Metrics export pipeline + metrics stdout exporter #341

lzchen · 2019-12-19T19:14:06Z

This completes an end-to-end metrics export pipeline.

Uses alot of elements from the go implementation as well as the WIP spec.

The new files that are added relate to the export pipeline: batcher.py, aggregate.py and controller.py, which contain the implementations for Batcher, Aggregator and Controller classes (see this diagram for an overview of how the pieces work together).

Currently, only the UngroupedBatcher and CounterAggregator are implemented. This also means that there are no AggregationSelector s since aggregations for Measure have not been implemented. a PushController is also included, which is worker thread that continuously initiates collection of metrics and calls the exporter. metrics_example.py` in the examples folder shows how to use these components.

Some SDK changes:

Metric s have a reference now to the Meter that created them. This is used for constructing an aggregator for the specific metric type when creating a handle.
LabelSet has a field for its encoded value

…try-python into aggregate

codecov-io · 2019-12-31T20:45:09Z

Codecov Report

Merging #341 into master will not change coverage.
The diff coverage is 100%.

@@           Coverage Diff           @@
##           master     #341   +/-   ##
=======================================
  Coverage   85.85%   85.85%           
=======================================
  Files          41       41           
  Lines        2078     2078           
  Branches      242      242           
=======================================
  Hits         1784     1784           
  Misses        223      223           
  Partials       71       71

Impacted Files	Coverage Δ
...elemetry-api/src/opentelemetry/metrics/__init__.py	`95.58% <100%> (ø)`	⬆️

Continue to review full report at Codecov.

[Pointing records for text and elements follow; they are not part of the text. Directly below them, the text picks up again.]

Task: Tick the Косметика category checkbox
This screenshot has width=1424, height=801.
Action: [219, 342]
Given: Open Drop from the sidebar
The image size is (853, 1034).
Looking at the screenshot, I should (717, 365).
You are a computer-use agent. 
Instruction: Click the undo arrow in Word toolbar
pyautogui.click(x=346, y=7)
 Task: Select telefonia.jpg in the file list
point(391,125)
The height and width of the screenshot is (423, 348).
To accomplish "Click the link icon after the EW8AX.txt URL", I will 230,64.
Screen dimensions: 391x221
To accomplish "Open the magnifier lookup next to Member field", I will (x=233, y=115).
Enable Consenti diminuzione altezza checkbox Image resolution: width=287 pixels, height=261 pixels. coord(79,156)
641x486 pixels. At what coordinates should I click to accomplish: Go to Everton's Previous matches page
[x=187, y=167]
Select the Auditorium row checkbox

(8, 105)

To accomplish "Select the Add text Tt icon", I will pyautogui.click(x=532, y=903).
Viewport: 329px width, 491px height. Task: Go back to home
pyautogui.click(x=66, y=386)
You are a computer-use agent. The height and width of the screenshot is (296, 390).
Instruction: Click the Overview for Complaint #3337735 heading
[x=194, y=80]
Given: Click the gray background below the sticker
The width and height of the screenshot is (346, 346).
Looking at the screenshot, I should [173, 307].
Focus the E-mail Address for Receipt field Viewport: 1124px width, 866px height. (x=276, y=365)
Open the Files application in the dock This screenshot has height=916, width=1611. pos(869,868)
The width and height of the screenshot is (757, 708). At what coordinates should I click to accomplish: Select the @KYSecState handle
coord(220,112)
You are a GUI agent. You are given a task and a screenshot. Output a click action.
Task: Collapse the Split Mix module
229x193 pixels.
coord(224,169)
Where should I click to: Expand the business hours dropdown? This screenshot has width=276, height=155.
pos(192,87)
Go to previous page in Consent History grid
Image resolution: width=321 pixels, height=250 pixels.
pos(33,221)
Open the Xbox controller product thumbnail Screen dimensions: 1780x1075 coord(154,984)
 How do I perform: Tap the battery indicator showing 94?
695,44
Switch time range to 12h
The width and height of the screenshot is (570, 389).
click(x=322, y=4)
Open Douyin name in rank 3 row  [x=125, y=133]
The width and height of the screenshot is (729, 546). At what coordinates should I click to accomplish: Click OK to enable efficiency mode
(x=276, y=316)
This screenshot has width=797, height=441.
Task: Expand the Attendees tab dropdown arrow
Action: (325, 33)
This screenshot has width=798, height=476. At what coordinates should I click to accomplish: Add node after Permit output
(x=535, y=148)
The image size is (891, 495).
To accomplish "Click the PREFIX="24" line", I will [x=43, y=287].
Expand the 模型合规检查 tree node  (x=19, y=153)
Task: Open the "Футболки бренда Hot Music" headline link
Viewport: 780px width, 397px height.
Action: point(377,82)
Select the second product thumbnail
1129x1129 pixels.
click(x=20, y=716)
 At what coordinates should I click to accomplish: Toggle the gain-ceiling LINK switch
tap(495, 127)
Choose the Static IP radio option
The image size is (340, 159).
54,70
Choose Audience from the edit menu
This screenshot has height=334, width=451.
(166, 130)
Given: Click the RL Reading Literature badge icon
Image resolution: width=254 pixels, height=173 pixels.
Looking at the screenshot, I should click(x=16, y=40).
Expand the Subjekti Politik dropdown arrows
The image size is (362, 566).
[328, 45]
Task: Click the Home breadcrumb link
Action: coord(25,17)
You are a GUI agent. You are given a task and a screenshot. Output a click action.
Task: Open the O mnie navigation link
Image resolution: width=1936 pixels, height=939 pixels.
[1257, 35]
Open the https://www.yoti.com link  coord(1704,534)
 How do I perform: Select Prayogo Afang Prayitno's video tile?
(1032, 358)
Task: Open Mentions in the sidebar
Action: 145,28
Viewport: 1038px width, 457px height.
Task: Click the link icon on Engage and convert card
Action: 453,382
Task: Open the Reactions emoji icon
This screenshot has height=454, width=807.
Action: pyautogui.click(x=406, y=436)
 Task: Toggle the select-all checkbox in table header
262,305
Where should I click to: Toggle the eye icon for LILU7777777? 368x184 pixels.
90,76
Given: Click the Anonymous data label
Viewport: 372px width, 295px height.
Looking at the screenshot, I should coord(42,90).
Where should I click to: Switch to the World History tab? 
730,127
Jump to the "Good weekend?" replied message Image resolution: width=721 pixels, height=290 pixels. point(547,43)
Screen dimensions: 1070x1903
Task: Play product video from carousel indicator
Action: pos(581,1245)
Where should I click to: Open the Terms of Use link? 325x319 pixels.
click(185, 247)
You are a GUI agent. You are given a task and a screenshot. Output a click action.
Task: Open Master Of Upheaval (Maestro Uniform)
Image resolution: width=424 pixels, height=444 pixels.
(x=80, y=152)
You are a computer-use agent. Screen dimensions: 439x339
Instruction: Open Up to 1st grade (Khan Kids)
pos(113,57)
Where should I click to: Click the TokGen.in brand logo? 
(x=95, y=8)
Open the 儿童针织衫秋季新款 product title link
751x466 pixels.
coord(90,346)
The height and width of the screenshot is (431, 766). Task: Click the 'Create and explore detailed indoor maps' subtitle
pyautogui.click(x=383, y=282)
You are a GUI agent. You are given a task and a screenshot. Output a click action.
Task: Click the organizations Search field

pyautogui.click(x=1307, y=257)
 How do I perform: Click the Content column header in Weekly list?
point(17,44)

Legend - Click here to learn more
Δ = absolute <relative> (impact), ø = not affected, ? = missing data
Powered by Codecov. Last update 6136987...5f68832. Read the comment docs.

toumorokoshi

As this is built on a WIP spec I don't see much of a reason to not approve it.

A couple thoughts:

it would be really nice if there was some clear, concise examples. The unit tests seem to cover different pieces without giving me a full example on how I configure a meter in an app to actually record and export a value to console. That would be very helpful if the goal is to evaluate the API
to that end, some sort of document that helps outline how to work on more and more complex cases would be helpful, even before implementing any more code. For example:

a. start with configuring a single, no dimensionality metric and exporting to console
b. single metric with dimensions (introduce label sets)
c. multiple metrics that need to be aggregated (aggregator).

I've left some thoughts, but it's very hard to evaluate the interface and usage without a common use case. Thoughts on making the next PR a full example of collecting application metrics (CPU / memory, thread count) so we can see how it'll actually work in practice?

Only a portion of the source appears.